Thursday, September 20, 2012

Camping with strange bedfellows: Week 21

Left the bicycle at home to go camping.  

My husband and I have reached an age where sleeping on the ground means not sleeping, so we have a Big Top of a tent, big enough to stand up in, and which fits two of the sturdiest camping cots we could find.  Takes over an hour to get it all set up (what else is there to do when you're camping?) and more than once we've been asked how many people are staying with us, but hey, it's really fun.  It's as close as you can get to an RV without the crummy mileage.   

It might be my imagination, but it seems like the fellow campers we run into are getting more colorful. 

Here's my mental picture of camping:

Reality:  On a trip last fall, the two guys in the site next to us, very polite and friendly, brought along a punching bag, which they fixed to a Douglas Fir and from time to time, well, punched it (whupata, whupata, whupata, whupata).   
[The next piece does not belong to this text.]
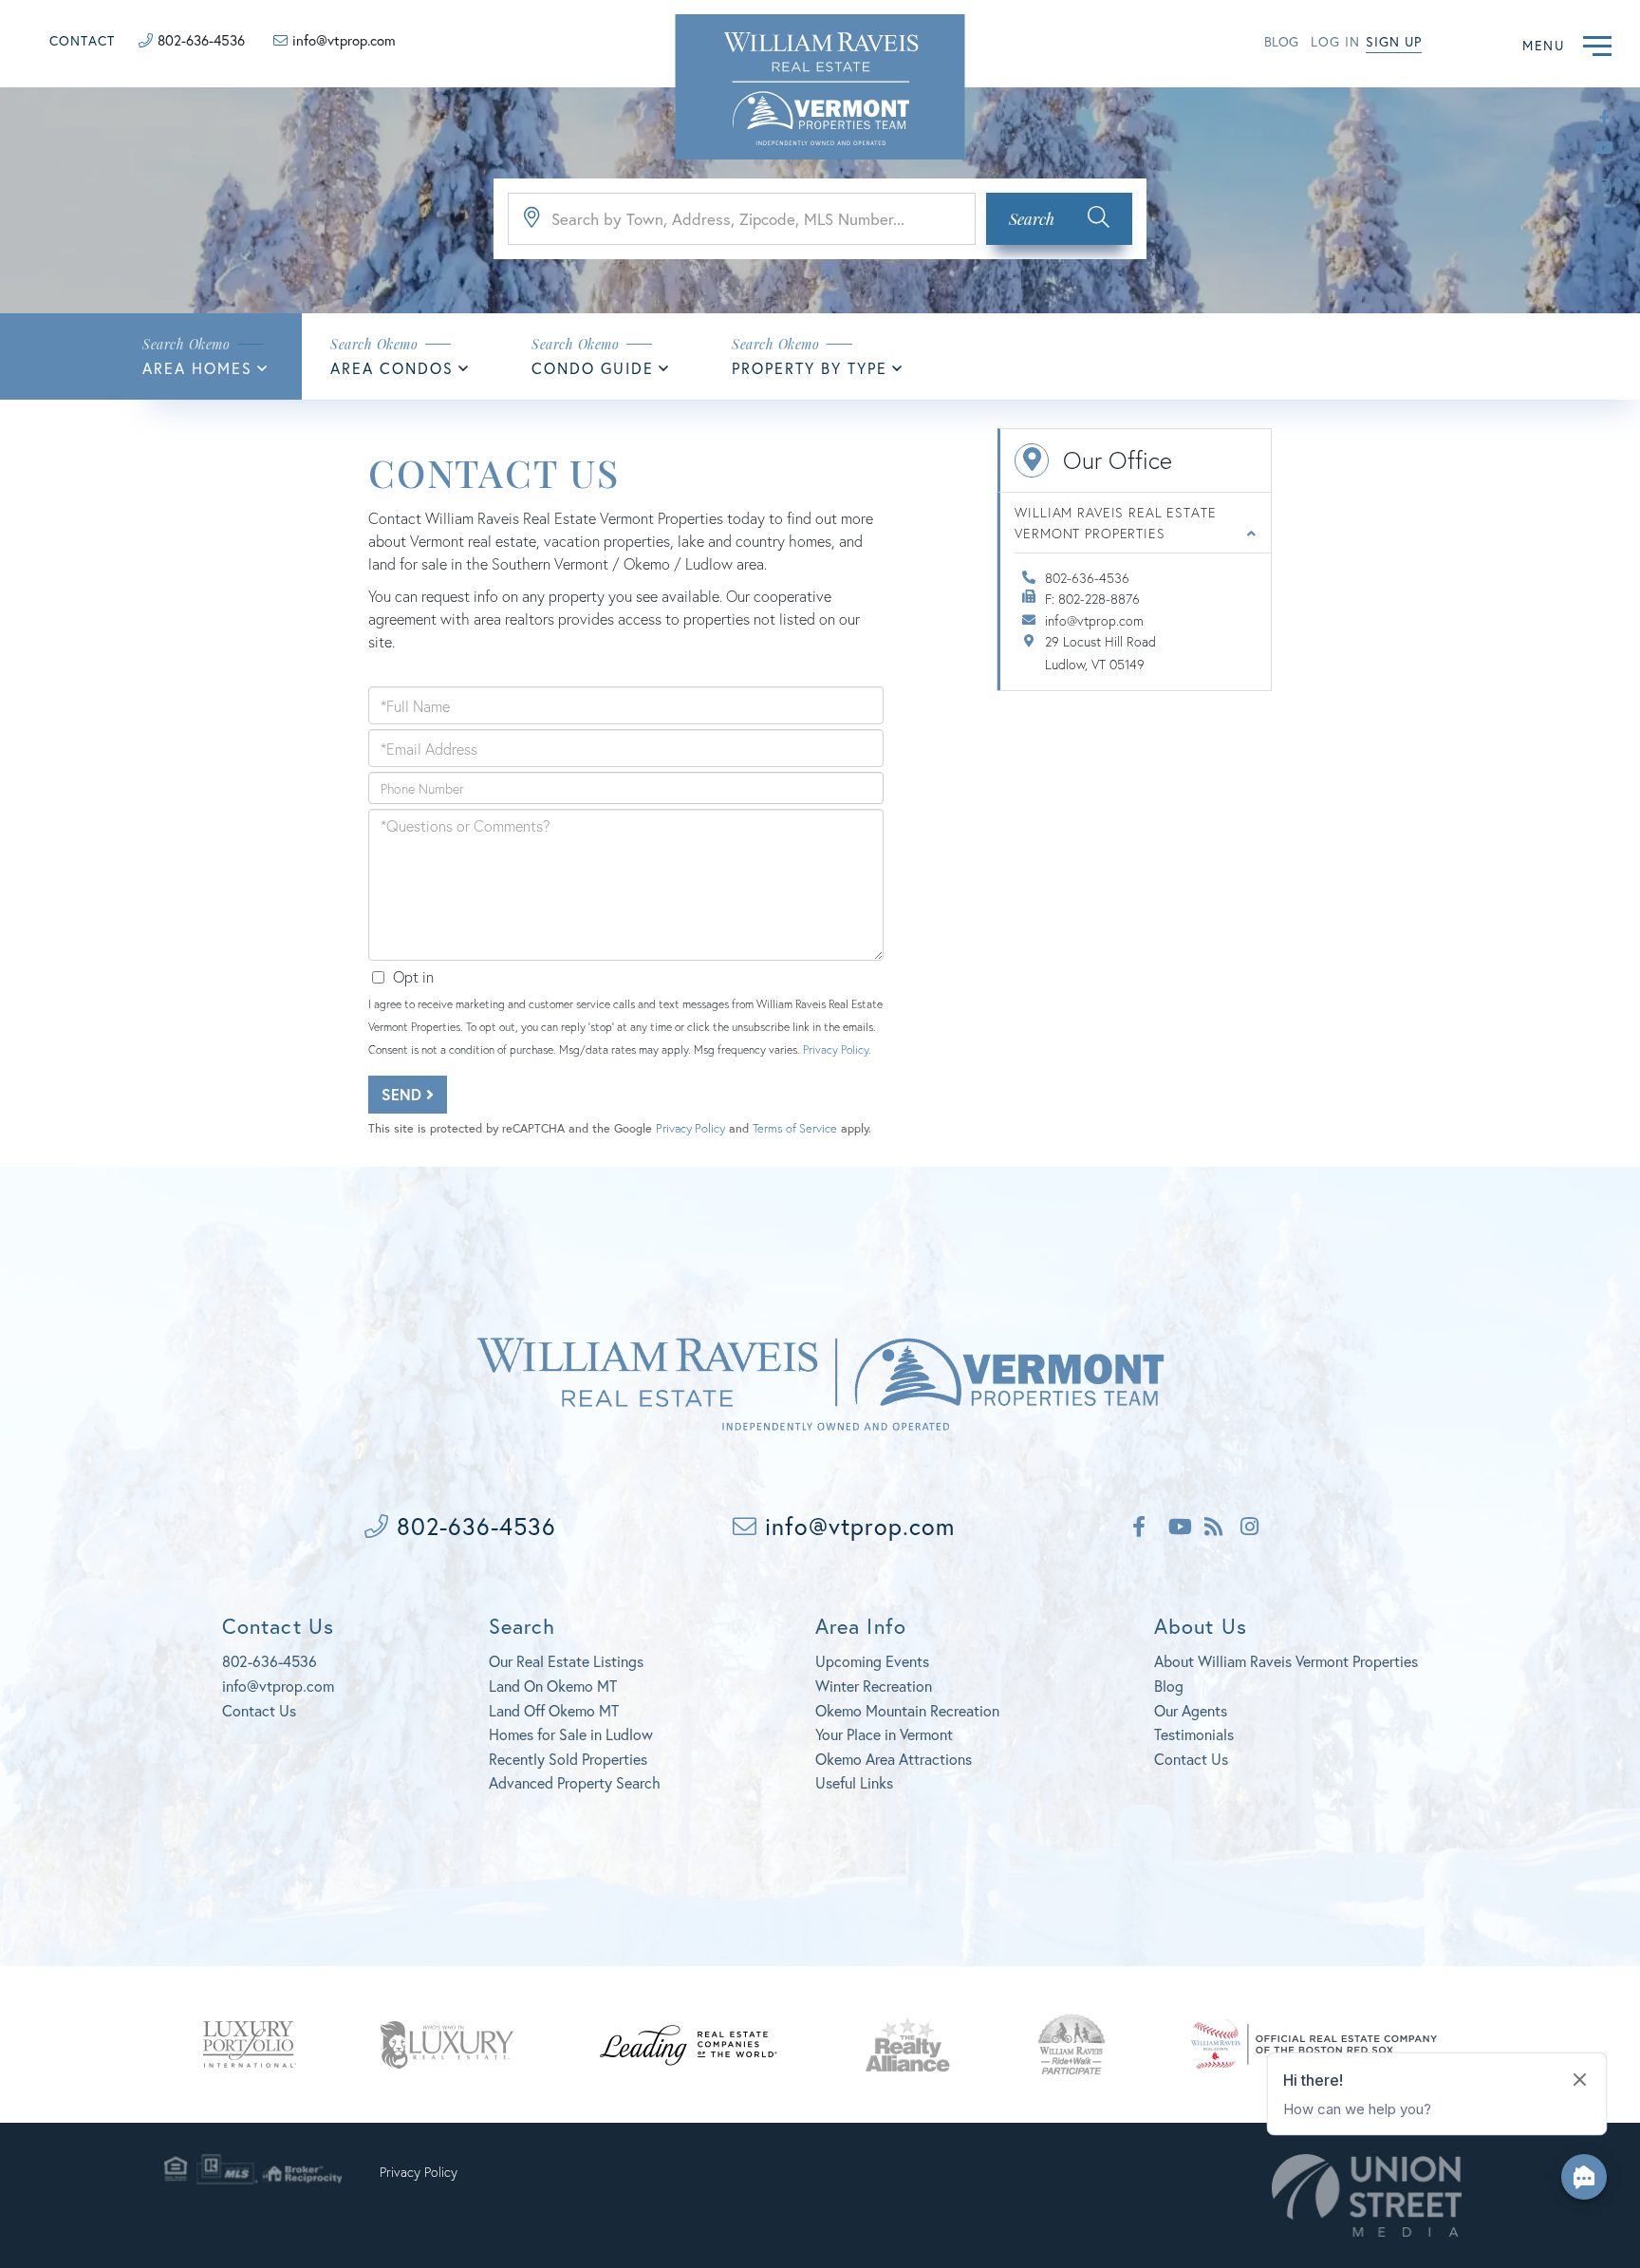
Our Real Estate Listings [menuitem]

Across the road?  A foursome who set up a compound, with a screen room (check the Cabela's website if you don't know what that is), tent, motor home, a 4-wheel drive off road vehicle.  
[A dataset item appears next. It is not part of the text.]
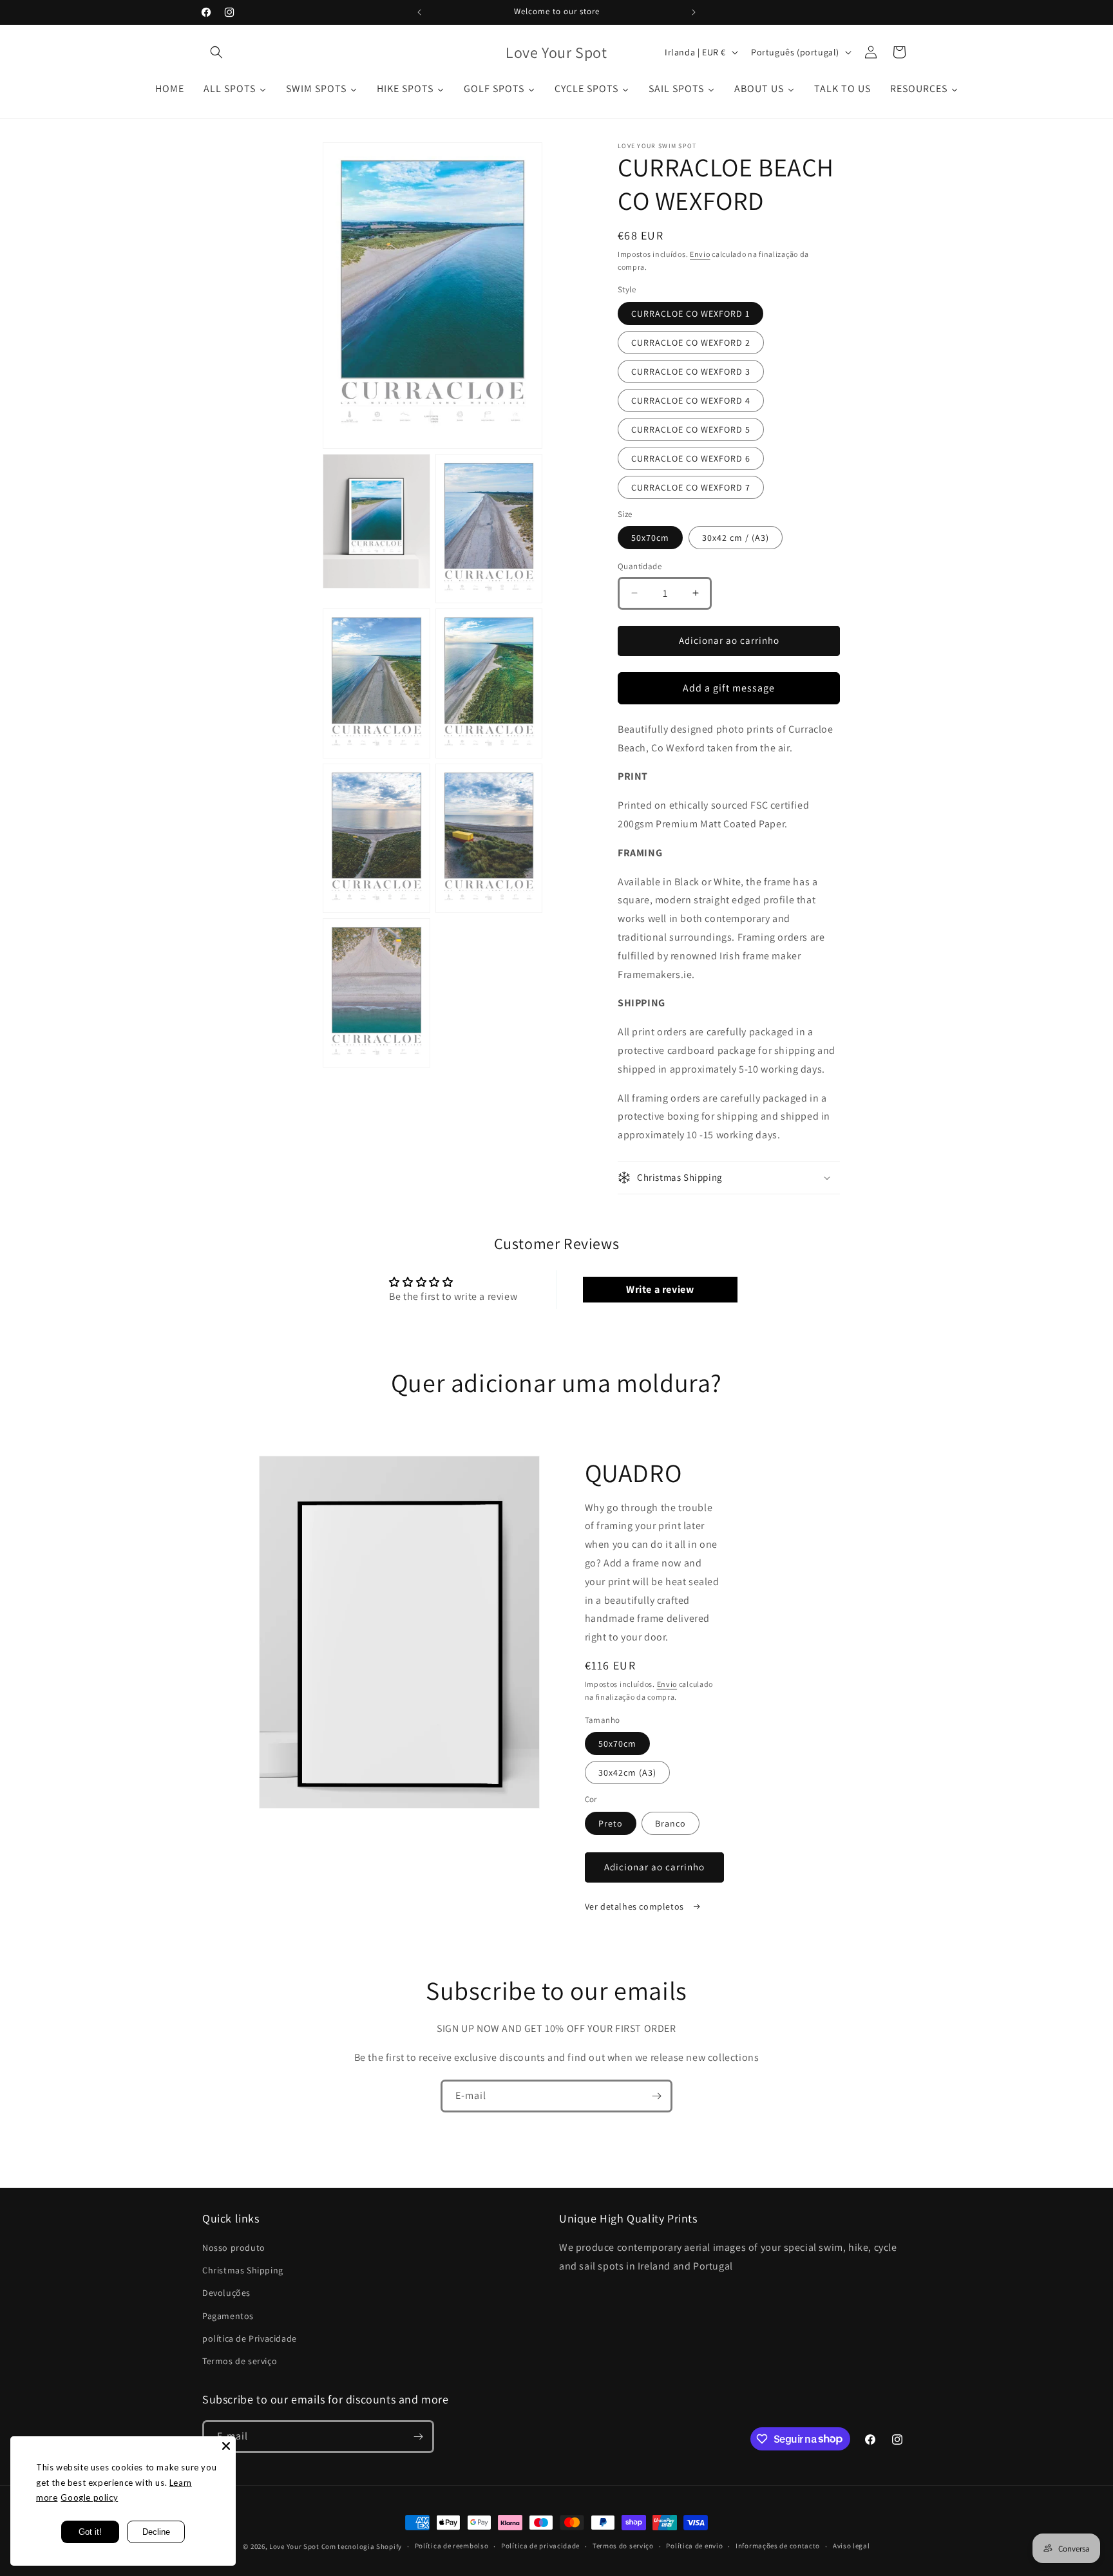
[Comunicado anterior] (419, 12)
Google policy (89, 2497)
They were also polite, and quiet, wore camo and were well-armed.  It wasn't quite hunting season, but we weren't going to be the ones to point that out.  When we came upon a huge elk in the woods during a hike, I tried to warn him (the elk), but he didn't seem very impressed.

On a trip to the coast this summer, we camped next to a couple of women cycling from Astoria, Oregon to California, and their son, who was driving the sag wag.  There was a minor disagreement about who claimed a particular campsite first, but I was happy to accede because a couple years ago some friends and I pitched our tents too closely to the neighbors' for their comfort, and a woman came screaming over to me (everyone else was away at that particular moment), instructed her dogs to pee on our tents, told me I was full of excrement and other unmentionable things.  We acceded then, too. 
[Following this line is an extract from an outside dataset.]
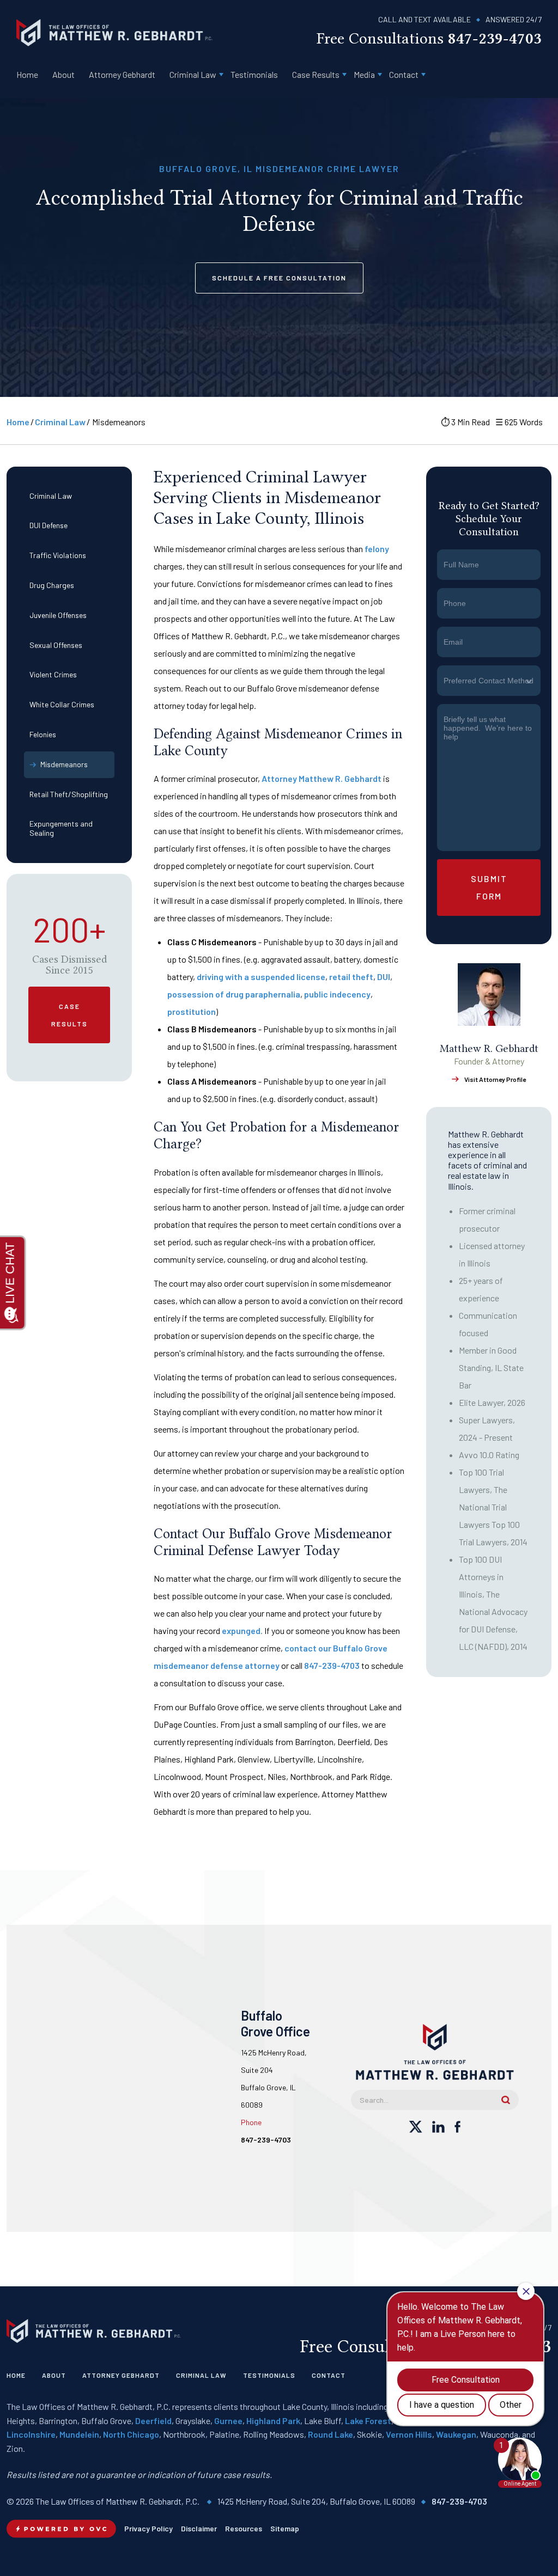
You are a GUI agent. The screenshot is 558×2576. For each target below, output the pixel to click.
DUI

So ... is it worth it?  Knowing that it's possible to end up bivouacked next to any kind of bedlamite?  

Absolutely.  Sleeping in a tent, even if it's 50 yards from someone who makes me a little nervous, is a good reminder that I'm not in charge.  Not really.  Without fresh air and lungs to breathe it, I wouldn't be here.  It's kind of like church, under stars,  atheists welcome.  It's not a bad thing to get a little grimy.  Without central heating, door locks, wi fi, a refrigerator and running water, it doesn't take long to be humbled, or to discover that it is possible to sleep for 11 hours a night, and then to wake up to a kind quiet you just don't get anywhere else.  We read, we talk, we hike and fish. We rest.  Time stretches out and snaps back, the way time does. 

Of course, coming home again is pretty sweet. 

Got any good stories about interesting camping neighbors?

Update on my quest to bicycle 104 times in 52 weeks.  Week 21:  rode/commuted 1 time.  Grand total:  56 (14 rides in the bank).


  1. I love this post about funny camp neighbors! Oh yes, do I have a story about... interesting camp neighbors. August 2010 at Honeyman, we woke up in the middle of the night to some drunk, shirt-less man saying: "Where are you you little f***er, are you having sex with my daughter? I'll kill you!" and he was right next to our tent, somewhere in the brambles. This went on for almost 15 minutes. We called 911... we were scared to get out of our tent, not knowing how armed or what the limitations were of this drunk guy was!

  2. Yikes! I would have been terrified! Let the dog pee on my tent, just don't shoot me! In a situation like that, I don't know if I'd rather have the vision-obscuring rain fly on or off. Glad you made it unscathed and hope it didn't sour your enthusiasm for camping.